■ Required action ■
Reprint the whole of the data exactly.

■ Provided entries ■

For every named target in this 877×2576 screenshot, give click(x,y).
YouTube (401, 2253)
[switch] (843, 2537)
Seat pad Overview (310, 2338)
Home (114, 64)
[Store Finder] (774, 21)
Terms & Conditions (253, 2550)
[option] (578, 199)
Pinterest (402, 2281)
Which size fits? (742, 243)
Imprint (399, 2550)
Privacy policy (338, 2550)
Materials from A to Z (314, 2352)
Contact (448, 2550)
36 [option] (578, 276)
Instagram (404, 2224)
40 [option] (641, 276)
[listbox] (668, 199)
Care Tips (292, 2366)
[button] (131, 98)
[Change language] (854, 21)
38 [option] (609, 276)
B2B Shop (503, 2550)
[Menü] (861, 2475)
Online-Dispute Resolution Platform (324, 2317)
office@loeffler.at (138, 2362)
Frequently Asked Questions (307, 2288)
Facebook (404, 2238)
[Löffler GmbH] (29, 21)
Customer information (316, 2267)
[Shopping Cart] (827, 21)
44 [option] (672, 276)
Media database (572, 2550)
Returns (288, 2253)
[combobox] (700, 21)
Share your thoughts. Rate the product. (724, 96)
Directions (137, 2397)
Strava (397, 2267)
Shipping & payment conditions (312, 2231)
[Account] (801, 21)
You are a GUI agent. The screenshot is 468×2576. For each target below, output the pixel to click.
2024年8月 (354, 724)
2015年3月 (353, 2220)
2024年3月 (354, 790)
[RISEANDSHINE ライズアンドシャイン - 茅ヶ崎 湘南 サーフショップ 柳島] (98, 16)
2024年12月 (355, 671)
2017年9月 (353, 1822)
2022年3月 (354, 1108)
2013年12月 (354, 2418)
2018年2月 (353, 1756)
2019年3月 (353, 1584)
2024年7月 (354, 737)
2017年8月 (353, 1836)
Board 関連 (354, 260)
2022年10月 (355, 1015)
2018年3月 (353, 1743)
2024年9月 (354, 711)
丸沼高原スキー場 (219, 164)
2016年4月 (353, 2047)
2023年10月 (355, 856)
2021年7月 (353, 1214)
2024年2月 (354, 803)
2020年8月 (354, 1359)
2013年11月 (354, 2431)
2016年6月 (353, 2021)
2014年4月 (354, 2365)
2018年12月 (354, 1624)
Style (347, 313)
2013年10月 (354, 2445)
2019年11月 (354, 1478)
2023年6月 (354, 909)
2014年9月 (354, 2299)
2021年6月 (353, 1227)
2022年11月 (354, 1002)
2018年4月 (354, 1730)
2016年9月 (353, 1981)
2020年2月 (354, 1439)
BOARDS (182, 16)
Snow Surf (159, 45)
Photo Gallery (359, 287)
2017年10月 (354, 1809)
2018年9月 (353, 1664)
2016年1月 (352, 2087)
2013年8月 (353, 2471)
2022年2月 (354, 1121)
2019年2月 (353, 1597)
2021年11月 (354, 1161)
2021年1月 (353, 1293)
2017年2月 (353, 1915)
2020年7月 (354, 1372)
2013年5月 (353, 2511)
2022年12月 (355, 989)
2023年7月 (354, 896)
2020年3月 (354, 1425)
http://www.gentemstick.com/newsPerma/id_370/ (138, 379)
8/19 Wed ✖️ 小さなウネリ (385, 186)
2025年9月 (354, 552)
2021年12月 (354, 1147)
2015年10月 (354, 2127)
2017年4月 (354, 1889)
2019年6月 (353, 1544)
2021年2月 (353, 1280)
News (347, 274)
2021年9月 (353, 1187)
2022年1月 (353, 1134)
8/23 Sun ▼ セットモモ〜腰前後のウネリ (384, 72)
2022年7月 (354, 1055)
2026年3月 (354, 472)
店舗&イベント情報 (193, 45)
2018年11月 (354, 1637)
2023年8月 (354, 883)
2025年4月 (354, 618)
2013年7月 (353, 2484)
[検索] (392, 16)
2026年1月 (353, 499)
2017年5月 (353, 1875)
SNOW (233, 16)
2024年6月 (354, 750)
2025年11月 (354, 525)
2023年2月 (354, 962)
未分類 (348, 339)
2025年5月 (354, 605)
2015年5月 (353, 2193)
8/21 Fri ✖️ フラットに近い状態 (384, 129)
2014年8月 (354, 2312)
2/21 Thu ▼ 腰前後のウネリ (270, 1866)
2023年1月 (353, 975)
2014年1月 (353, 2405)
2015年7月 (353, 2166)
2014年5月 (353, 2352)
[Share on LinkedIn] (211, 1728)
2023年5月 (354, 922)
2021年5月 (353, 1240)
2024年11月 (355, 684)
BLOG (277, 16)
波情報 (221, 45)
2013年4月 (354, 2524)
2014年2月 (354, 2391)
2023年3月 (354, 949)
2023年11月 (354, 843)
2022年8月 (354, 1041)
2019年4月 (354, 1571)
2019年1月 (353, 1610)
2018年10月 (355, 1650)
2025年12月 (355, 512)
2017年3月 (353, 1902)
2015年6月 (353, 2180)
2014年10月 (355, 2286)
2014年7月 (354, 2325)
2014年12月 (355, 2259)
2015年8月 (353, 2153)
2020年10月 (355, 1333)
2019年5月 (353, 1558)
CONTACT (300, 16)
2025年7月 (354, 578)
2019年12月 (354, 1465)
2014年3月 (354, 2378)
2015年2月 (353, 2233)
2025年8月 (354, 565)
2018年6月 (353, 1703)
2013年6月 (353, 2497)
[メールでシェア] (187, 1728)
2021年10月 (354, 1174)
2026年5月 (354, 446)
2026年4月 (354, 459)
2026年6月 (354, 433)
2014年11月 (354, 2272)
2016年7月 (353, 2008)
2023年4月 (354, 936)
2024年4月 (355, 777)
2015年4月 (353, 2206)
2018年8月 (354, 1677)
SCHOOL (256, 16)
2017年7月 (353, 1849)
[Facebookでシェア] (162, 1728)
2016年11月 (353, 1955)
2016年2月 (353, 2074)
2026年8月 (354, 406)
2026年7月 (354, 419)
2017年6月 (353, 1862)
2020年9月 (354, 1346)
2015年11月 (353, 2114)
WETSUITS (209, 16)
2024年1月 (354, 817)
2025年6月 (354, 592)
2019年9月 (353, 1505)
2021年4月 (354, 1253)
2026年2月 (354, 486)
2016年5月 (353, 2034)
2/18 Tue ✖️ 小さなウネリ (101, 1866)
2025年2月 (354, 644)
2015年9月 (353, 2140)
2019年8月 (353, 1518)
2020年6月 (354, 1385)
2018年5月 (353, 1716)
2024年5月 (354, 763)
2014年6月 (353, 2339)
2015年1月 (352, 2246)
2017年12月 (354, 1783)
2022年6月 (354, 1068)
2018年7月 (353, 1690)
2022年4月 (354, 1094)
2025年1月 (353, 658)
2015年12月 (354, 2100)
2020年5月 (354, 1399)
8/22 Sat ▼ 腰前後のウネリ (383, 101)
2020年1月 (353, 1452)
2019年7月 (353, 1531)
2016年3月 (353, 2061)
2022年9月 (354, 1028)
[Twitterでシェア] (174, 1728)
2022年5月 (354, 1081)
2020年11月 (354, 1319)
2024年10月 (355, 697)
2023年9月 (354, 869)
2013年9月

■ Task answer ■
For every named target in this 877×2576 screenshot, give click(x,y).
YouTube (401, 2253)
[switch] (843, 2537)
Seat pad Overview (310, 2338)
Home (114, 64)
[Store Finder] (774, 21)
Terms & Conditions (253, 2550)
[option] (578, 199)
Pinterest (402, 2281)
Which size fits? (742, 243)
Imprint (399, 2550)
Privacy policy (338, 2550)
Materials from A to Z (314, 2352)
Contact (448, 2550)
36 [option] (578, 276)
Instagram (404, 2224)
40 [option] (641, 276)
[listbox] (668, 199)
Care Tips (292, 2366)
[button] (131, 98)
[Change language] (854, 21)
38 [option] (609, 276)
B2B Shop (503, 2550)
[Menü] (861, 2475)
Online-Dispute Resolution Platform (324, 2317)
office@loeffler.at (138, 2362)
Frequently Asked Questions (307, 2288)
Facebook (404, 2238)
[Löffler GmbH] (29, 21)
Customer information (316, 2267)
[Shopping Cart] (827, 21)
44 [option] (672, 276)
Media database (572, 2550)
Returns (288, 2253)
[combobox] (700, 21)
Share your thoughts. Rate the product. (724, 96)
Directions (137, 2397)
Strava (397, 2267)
Shipping & payment conditions (312, 2231)
[Account] (801, 21)
You are a GUI agent. The screenshot is 468×2576. For each target below, output the pixel to click.
2024年8月 (354, 724)
2015年3月 (353, 2220)
2024年3月 (354, 790)
[RISEANDSHINE ライズアンドシャイン - 茅ヶ崎 湘南 サーフショップ 柳島] (98, 16)
2024年12月 (355, 671)
2017年9月 (353, 1822)
2022年3月 (354, 1108)
2013年12月 (354, 2418)
2018年2月 (353, 1756)
2019年3月 (353, 1584)
2024年7月 (354, 737)
2017年8月 (353, 1836)
Board 関連 (354, 260)
2022年10月 (355, 1015)
2018年3月 (353, 1743)
2024年9月 (354, 711)
丸沼高原スキー場 (219, 164)
2016年4月 (353, 2047)
2023年10月 (355, 856)
2021年7月 (353, 1214)
2024年2月 (354, 803)
2020年8月 (354, 1359)
2013年11月 (354, 2431)
2016年6月 (353, 2021)
2014年4月 (354, 2365)
2018年12月 (354, 1624)
Style (347, 313)
2013年10月 (354, 2445)
2019年11月 (354, 1478)
2023年6月 (354, 909)
2014年9月 (354, 2299)
2021年6月 (353, 1227)
2022年11月 (354, 1002)
2018年4月 (354, 1730)
2016年9月 (353, 1981)
2020年2月 (354, 1439)
BOARDS (182, 16)
Snow Surf (159, 45)
Photo Gallery (359, 287)
2017年10月 (354, 1809)
2018年9月 (353, 1664)
2016年1月 (352, 2087)
2013年8月 (353, 2471)
2022年2月 (354, 1121)
2019年2月 (353, 1597)
2021年11月 (354, 1161)
2021年1月 (353, 1293)
2017年2月 (353, 1915)
2020年7月 (354, 1372)
2013年5月 (353, 2511)
2022年12月 (355, 989)
2023年7月 (354, 896)
2020年3月 (354, 1425)
http://www.gentemstick.com/newsPerma/id_370/ (138, 379)
8/19 Wed ✖️ 小さなウネリ (385, 186)
2025年9月 (354, 552)
2021年12月 (354, 1147)
2015年10月 (354, 2127)
2017年4月 (354, 1889)
2019年6月 (353, 1544)
2021年2月 (353, 1280)
News (347, 274)
2021年9月 (353, 1187)
2022年1月 (353, 1134)
8/23 Sun ▼ セットモモ〜腰前後のウネリ (384, 72)
2022年7月 (354, 1055)
2026年3月 (354, 472)
店舗&イベント情報 (193, 45)
2018年11月 (354, 1637)
2023年8月 (354, 883)
2025年4月 (354, 618)
2013年7月 (353, 2484)
[検索] (392, 16)
2026年1月 (353, 499)
2017年5月 (353, 1875)
SNOW (233, 16)
2024年6月 (354, 750)
2025年11月 (354, 525)
2023年2月 (354, 962)
未分類 (348, 339)
2025年5月 (354, 605)
2015年5月 (353, 2193)
8/21 Fri ✖️ フラットに近い状態 (384, 129)
2014年8月 (354, 2312)
2/21 Thu ▼ 腰前後のウネリ (270, 1866)
2023年1月 (353, 975)
2014年1月 (353, 2405)
2015年7月 (353, 2166)
2014年5月 (353, 2352)
[Share on LinkedIn] (211, 1728)
2023年5月 (354, 922)
2021年5月 (353, 1240)
2024年11月 (355, 684)
BLOG (277, 16)
波情報 (221, 45)
2013年4月 (354, 2524)
2014年2月 (354, 2391)
2023年3月 (354, 949)
2023年11月 (354, 843)
2022年8月 (354, 1041)
2019年4月 (354, 1571)
2019年1月 (353, 1610)
2018年10月 (355, 1650)
2025年12月 (355, 512)
2017年3月 (353, 1902)
2015年6月 (353, 2180)
2014年10月 (355, 2286)
2014年7月 (354, 2325)
2014年12月 (355, 2259)
2015年8月 (353, 2153)
2020年10月 (355, 1333)
2019年5月 (353, 1558)
CONTACT (300, 16)
2025年7月 (354, 578)
2019年12月 (354, 1465)
2014年3月 (354, 2378)
2015年2月 (353, 2233)
2025年8月 (354, 565)
2018年6月 (353, 1703)
2013年6月 (353, 2497)
[メールでシェア] (187, 1728)
2021年10月 (354, 1174)
2026年5月 (354, 446)
2026年4月 (354, 459)
2026年6月 (354, 433)
2014年11月 (354, 2272)
2016年7月 (353, 2008)
2023年4月 (354, 936)
2024年4月 (355, 777)
2015年4月 (353, 2206)
2018年8月 (354, 1677)
SCHOOL (256, 16)
2017年7月 (353, 1849)
[Facebookでシェア] (162, 1728)
2016年11月 (353, 1955)
2016年2月 (353, 2074)
2026年8月 (354, 406)
2026年7月 (354, 419)
2017年6月 (353, 1862)
2020年9月 (354, 1346)
2015年11月 (353, 2114)
WETSUITS (209, 16)
2024年1月 (354, 817)
2025年6月 (354, 592)
2019年9月 (353, 1505)
2021年4月 (354, 1253)
2026年2月 (354, 486)
2016年5月 (353, 2034)
2/18 Tue ✖️ 小さなウネリ (101, 1866)
2025年2月 (354, 644)
2015年9月 (353, 2140)
2019年8月 (353, 1518)
2020年6月 (354, 1385)
2018年5月 (353, 1716)
2024年5月 (354, 763)
2014年6月 (353, 2339)
2015年1月 (352, 2246)
2017年12月 (354, 1783)
2022年6月 (354, 1068)
2018年7月 (353, 1690)
2022年4月 (354, 1094)
2025年1月 (353, 658)
2015年12月 (354, 2100)
2020年5月 (354, 1399)
8/22 Sat ▼ 腰前後のウネリ (383, 101)
2020年1月 (353, 1452)
2019年7月 (353, 1531)
2016年3月 (353, 2061)
2022年9月 (354, 1028)
[Twitterでシェア] (174, 1728)
2022年5月 (354, 1081)
2020年11月 (354, 1319)
2024年10月 (355, 697)
2023年9月 (354, 869)
2013年9月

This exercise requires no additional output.